### Task goal
Retype all of the records precisely.

[Data excerpts]
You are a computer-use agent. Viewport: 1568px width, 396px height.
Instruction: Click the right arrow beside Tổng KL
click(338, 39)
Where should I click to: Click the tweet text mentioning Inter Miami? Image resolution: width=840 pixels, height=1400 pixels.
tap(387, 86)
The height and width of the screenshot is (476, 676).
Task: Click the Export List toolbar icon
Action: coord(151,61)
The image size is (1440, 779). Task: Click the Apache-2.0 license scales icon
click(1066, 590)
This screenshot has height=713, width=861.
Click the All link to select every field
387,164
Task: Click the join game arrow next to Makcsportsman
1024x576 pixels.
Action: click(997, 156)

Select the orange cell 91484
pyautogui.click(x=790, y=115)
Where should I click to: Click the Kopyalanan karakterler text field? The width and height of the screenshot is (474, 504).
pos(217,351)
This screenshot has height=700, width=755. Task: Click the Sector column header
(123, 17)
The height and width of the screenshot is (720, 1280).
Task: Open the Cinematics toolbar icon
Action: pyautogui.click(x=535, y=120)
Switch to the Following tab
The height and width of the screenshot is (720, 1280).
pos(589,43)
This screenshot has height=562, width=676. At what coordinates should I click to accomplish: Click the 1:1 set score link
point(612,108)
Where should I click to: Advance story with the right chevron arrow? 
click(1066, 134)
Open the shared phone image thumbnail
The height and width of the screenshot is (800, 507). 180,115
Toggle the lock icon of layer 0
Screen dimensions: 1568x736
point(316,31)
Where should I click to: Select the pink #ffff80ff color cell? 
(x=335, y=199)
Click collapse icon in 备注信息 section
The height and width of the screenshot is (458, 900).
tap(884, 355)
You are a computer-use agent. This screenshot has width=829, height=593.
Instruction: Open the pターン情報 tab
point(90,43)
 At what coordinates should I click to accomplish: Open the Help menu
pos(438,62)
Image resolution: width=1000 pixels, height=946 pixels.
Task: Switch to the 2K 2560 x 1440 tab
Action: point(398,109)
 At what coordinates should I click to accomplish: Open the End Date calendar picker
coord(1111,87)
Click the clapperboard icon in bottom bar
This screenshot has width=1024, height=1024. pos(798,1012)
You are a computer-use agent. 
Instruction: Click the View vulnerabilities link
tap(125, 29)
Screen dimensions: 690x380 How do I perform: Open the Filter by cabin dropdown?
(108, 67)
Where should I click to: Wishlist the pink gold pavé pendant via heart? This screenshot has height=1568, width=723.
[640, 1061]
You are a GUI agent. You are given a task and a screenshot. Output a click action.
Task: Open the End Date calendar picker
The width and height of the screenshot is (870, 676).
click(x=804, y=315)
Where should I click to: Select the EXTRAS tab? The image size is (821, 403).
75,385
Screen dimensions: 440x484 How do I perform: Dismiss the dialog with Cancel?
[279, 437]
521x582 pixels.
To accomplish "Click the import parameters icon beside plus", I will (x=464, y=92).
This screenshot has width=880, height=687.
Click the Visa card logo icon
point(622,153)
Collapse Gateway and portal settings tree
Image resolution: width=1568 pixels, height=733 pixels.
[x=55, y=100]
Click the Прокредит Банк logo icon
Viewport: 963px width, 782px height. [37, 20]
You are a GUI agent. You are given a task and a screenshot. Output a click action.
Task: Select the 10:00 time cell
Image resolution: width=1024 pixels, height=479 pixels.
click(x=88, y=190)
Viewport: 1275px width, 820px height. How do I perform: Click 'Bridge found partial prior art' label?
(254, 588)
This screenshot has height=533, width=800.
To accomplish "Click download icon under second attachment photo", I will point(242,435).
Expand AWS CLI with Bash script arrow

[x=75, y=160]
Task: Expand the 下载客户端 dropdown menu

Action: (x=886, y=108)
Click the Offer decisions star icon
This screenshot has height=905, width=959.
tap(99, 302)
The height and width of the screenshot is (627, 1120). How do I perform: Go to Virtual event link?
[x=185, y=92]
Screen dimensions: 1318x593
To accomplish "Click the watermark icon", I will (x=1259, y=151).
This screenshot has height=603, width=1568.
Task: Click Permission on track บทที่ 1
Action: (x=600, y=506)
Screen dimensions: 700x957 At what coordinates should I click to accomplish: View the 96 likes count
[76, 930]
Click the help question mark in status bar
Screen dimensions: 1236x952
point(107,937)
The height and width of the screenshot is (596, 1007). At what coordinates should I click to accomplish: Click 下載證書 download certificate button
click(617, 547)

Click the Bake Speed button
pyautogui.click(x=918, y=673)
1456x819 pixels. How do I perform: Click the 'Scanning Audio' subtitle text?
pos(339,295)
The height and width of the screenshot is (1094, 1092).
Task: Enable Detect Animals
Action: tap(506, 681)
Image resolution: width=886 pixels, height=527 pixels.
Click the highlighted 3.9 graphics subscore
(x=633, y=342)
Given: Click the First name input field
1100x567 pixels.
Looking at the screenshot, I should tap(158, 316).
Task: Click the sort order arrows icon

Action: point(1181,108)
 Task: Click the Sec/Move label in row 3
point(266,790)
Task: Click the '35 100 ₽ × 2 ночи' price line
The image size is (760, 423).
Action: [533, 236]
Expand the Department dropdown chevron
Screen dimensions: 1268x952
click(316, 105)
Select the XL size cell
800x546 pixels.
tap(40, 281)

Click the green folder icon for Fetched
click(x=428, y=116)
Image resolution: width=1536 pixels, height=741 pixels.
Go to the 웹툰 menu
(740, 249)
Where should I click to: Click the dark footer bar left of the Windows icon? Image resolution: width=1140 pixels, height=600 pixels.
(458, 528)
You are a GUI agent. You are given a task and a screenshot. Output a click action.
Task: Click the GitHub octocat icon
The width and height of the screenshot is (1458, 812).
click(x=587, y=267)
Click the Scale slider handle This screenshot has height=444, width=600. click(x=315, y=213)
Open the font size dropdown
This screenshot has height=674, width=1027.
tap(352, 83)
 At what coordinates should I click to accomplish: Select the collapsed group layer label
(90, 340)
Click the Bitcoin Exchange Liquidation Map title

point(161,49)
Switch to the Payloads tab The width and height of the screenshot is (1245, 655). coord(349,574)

### Result of this exercise
You are a computer-use agent. Viewport: 1568px width, 396px height.
Instruction: Click the right arrow beside Tổng KL
click(338, 39)
Where should I click to: Click the tweet text mentioning Inter Miami? Image resolution: width=840 pixels, height=1400 pixels.
tap(387, 86)
The height and width of the screenshot is (476, 676).
Task: Click the Export List toolbar icon
Action: coord(151,61)
The image size is (1440, 779). Task: Click the Apache-2.0 license scales icon
click(1066, 590)
This screenshot has height=713, width=861.
Click the All link to select every field
387,164
Task: Click the join game arrow next to Makcsportsman
1024x576 pixels.
Action: click(997, 156)

Select the orange cell 91484
pyautogui.click(x=790, y=115)
Where should I click to: Click the Kopyalanan karakterler text field? The width and height of the screenshot is (474, 504).
pos(217,351)
This screenshot has height=700, width=755. Task: Click the Sector column header
(123, 17)
The height and width of the screenshot is (720, 1280).
Task: Open the Cinematics toolbar icon
Action: pyautogui.click(x=535, y=120)
Switch to the Following tab
The height and width of the screenshot is (720, 1280).
pos(589,43)
This screenshot has height=562, width=676. At what coordinates should I click to accomplish: Click the 1:1 set score link
point(612,108)
Where should I click to: Advance story with the right chevron arrow? 
click(1066, 134)
Open the shared phone image thumbnail
The height and width of the screenshot is (800, 507). 180,115
Toggle the lock icon of layer 0
Screen dimensions: 1568x736
point(316,31)
Where should I click to: Select the pink #ffff80ff color cell? 
(x=335, y=199)
Click collapse icon in 备注信息 section
The height and width of the screenshot is (458, 900).
tap(884, 355)
You are a computer-use agent. This screenshot has width=829, height=593.
Instruction: Open the pターン情報 tab
point(90,43)
 At what coordinates should I click to accomplish: Open the Help menu
pos(438,62)
Image resolution: width=1000 pixels, height=946 pixels.
Task: Switch to the 2K 2560 x 1440 tab
Action: point(398,109)
 At what coordinates should I click to accomplish: Open the End Date calendar picker
coord(1111,87)
Click the clapperboard icon in bottom bar
This screenshot has width=1024, height=1024. pos(798,1012)
You are a computer-use agent. 
Instruction: Click the View vulnerabilities link
tap(125, 29)
Screen dimensions: 690x380 How do I perform: Open the Filter by cabin dropdown?
(108, 67)
Where should I click to: Wishlist the pink gold pavé pendant via heart? This screenshot has height=1568, width=723.
[640, 1061]
You are a GUI agent. You are given a task and a screenshot. Output a click action.
Task: Open the End Date calendar picker
The width and height of the screenshot is (870, 676).
click(x=804, y=315)
Where should I click to: Select the EXTRAS tab? The image size is (821, 403).
75,385
Screen dimensions: 440x484 How do I perform: Dismiss the dialog with Cancel?
[279, 437]
521x582 pixels.
To accomplish "Click the import parameters icon beside plus", I will (x=464, y=92).
This screenshot has width=880, height=687.
Click the Visa card logo icon
point(622,153)
Collapse Gateway and portal settings tree
Image resolution: width=1568 pixels, height=733 pixels.
[x=55, y=100]
Click the Прокредит Банк logo icon
Viewport: 963px width, 782px height. [37, 20]
You are a GUI agent. You are given a task and a screenshot. Output a click action.
Task: Select the 10:00 time cell
Image resolution: width=1024 pixels, height=479 pixels.
click(x=88, y=190)
Viewport: 1275px width, 820px height. How do I perform: Click 'Bridge found partial prior art' label?
(254, 588)
This screenshot has height=533, width=800.
To accomplish "Click download icon under second attachment photo", I will point(242,435).
Expand AWS CLI with Bash script arrow

[x=75, y=160]
Task: Expand the 下载客户端 dropdown menu

Action: (x=886, y=108)
Click the Offer decisions star icon
This screenshot has height=905, width=959.
tap(99, 302)
The height and width of the screenshot is (627, 1120). How do I perform: Go to Virtual event link?
[x=185, y=92]
Screen dimensions: 1318x593
To accomplish "Click the watermark icon", I will (x=1259, y=151).
This screenshot has height=603, width=1568.
Task: Click Permission on track บทที่ 1
Action: (x=600, y=506)
Screen dimensions: 700x957 At what coordinates should I click to accomplish: View the 96 likes count
[76, 930]
Click the help question mark in status bar
Screen dimensions: 1236x952
point(107,937)
The height and width of the screenshot is (596, 1007). At what coordinates should I click to accomplish: Click 下載證書 download certificate button
click(617, 547)

Click the Bake Speed button
pyautogui.click(x=918, y=673)
1456x819 pixels. How do I perform: Click the 'Scanning Audio' subtitle text?
pos(339,295)
The height and width of the screenshot is (1094, 1092).
Task: Enable Detect Animals
Action: tap(506, 681)
Image resolution: width=886 pixels, height=527 pixels.
Click the highlighted 3.9 graphics subscore
(x=633, y=342)
Given: Click the First name input field
1100x567 pixels.
Looking at the screenshot, I should tap(158, 316).
Task: Click the sort order arrows icon

Action: point(1181,108)
 Task: Click the Sec/Move label in row 3
point(266,790)
Task: Click the '35 100 ₽ × 2 ночи' price line
The image size is (760, 423).
Action: [533, 236]
Expand the Department dropdown chevron
Screen dimensions: 1268x952
click(316, 105)
Select the XL size cell
800x546 pixels.
tap(40, 281)

Click the green folder icon for Fetched
click(x=428, y=116)
Image resolution: width=1536 pixels, height=741 pixels.
Go to the 웹툰 menu
(740, 249)
Where should I click to: Click the dark footer bar left of the Windows icon? Image resolution: width=1140 pixels, height=600 pixels.
(458, 528)
You are a GUI agent. You are given a task and a screenshot. Output a click action.
Task: Click the GitHub octocat icon
The width and height of the screenshot is (1458, 812).
click(x=587, y=267)
Click the Scale slider handle This screenshot has height=444, width=600. click(x=315, y=213)
Open the font size dropdown
This screenshot has height=674, width=1027.
tap(352, 83)
 At what coordinates should I click to accomplish: Select the collapsed group layer label
(90, 340)
Click the Bitcoin Exchange Liquidation Map title

point(161,49)
Switch to the Payloads tab The width and height of the screenshot is (1245, 655). coord(349,574)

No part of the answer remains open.